---------- Records supplied ----------

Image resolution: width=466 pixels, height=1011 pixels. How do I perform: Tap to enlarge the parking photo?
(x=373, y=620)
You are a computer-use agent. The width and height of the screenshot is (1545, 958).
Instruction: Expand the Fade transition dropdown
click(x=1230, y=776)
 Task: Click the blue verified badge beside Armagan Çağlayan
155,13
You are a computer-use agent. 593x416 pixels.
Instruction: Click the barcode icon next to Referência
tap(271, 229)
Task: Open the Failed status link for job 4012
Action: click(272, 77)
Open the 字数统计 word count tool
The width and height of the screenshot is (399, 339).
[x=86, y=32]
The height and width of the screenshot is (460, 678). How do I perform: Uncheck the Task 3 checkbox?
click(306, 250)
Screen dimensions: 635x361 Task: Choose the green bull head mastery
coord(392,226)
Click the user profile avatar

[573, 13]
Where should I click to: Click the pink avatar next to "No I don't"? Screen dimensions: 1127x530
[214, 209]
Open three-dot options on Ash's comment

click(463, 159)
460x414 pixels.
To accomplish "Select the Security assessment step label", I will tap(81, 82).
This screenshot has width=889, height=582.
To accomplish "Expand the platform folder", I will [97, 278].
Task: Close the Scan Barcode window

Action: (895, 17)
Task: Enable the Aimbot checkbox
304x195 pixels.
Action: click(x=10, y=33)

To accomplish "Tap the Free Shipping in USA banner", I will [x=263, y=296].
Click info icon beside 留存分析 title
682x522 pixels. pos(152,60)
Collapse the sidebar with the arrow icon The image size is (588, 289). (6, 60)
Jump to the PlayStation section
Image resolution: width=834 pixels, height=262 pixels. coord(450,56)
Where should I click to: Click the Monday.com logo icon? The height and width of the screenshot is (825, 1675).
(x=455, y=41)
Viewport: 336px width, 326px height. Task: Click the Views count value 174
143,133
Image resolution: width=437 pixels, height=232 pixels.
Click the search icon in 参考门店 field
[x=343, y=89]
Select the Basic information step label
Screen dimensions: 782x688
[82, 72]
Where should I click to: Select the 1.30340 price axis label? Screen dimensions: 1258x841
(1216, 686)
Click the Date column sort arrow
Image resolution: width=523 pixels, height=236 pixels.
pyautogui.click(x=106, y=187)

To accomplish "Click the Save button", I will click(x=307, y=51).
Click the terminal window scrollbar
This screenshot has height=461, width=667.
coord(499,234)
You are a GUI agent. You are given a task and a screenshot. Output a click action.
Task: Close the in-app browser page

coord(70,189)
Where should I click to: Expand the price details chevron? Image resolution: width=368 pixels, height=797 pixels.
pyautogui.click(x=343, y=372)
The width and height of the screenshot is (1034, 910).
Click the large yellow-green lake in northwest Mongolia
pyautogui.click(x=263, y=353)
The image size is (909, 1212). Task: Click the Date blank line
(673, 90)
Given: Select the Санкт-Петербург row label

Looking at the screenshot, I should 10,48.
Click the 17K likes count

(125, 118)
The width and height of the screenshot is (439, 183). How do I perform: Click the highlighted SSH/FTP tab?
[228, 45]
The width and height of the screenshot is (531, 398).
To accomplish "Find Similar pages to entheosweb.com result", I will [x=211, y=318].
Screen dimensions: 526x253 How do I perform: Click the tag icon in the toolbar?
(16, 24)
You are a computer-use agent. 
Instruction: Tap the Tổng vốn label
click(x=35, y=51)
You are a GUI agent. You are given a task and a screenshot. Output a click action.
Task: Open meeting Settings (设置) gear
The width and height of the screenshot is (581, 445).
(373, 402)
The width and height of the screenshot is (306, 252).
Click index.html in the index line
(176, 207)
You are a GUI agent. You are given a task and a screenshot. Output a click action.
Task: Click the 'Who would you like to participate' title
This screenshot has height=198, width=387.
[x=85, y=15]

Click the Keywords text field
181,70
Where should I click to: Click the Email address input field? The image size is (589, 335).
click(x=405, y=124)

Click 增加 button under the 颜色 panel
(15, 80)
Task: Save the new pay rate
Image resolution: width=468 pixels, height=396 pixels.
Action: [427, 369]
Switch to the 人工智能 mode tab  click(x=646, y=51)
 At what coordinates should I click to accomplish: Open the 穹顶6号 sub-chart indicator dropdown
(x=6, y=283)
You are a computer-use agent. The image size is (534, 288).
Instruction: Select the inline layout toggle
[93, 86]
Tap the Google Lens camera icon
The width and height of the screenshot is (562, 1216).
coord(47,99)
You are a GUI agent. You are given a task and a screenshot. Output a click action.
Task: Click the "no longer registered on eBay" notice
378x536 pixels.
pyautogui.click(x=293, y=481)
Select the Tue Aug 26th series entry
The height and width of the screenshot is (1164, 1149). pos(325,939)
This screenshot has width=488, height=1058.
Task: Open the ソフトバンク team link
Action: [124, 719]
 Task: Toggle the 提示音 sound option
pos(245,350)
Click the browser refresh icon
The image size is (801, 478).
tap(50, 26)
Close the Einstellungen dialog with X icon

----------

An exact copy of the lines from the one containing "Where should I click to: Click the Email" through the end of the data above is the whole answer.

Response to the task>
Where should I click to: Click the Email address input field? The image size is (589, 335).
click(x=405, y=124)

Click 增加 button under the 颜色 panel
(15, 80)
Task: Save the new pay rate
Image resolution: width=468 pixels, height=396 pixels.
Action: [427, 369]
Switch to the 人工智能 mode tab  click(x=646, y=51)
 At what coordinates should I click to accomplish: Open the 穹顶6号 sub-chart indicator dropdown
(x=6, y=283)
You are a computer-use agent. The image size is (534, 288).
Instruction: Select the inline layout toggle
[93, 86]
Tap the Google Lens camera icon
The width and height of the screenshot is (562, 1216).
coord(47,99)
You are a GUI agent. You are given a task and a screenshot. Output a click action.
Task: Click the "no longer registered on eBay" notice
378x536 pixels.
pyautogui.click(x=293, y=481)
Select the Tue Aug 26th series entry
The height and width of the screenshot is (1164, 1149). pos(325,939)
This screenshot has width=488, height=1058.
Task: Open the ソフトバンク team link
Action: [124, 719]
 Task: Toggle the 提示音 sound option
pos(245,350)
Click the browser refresh icon
The image size is (801, 478).
tap(50, 26)
Close the Einstellungen dialog with X icon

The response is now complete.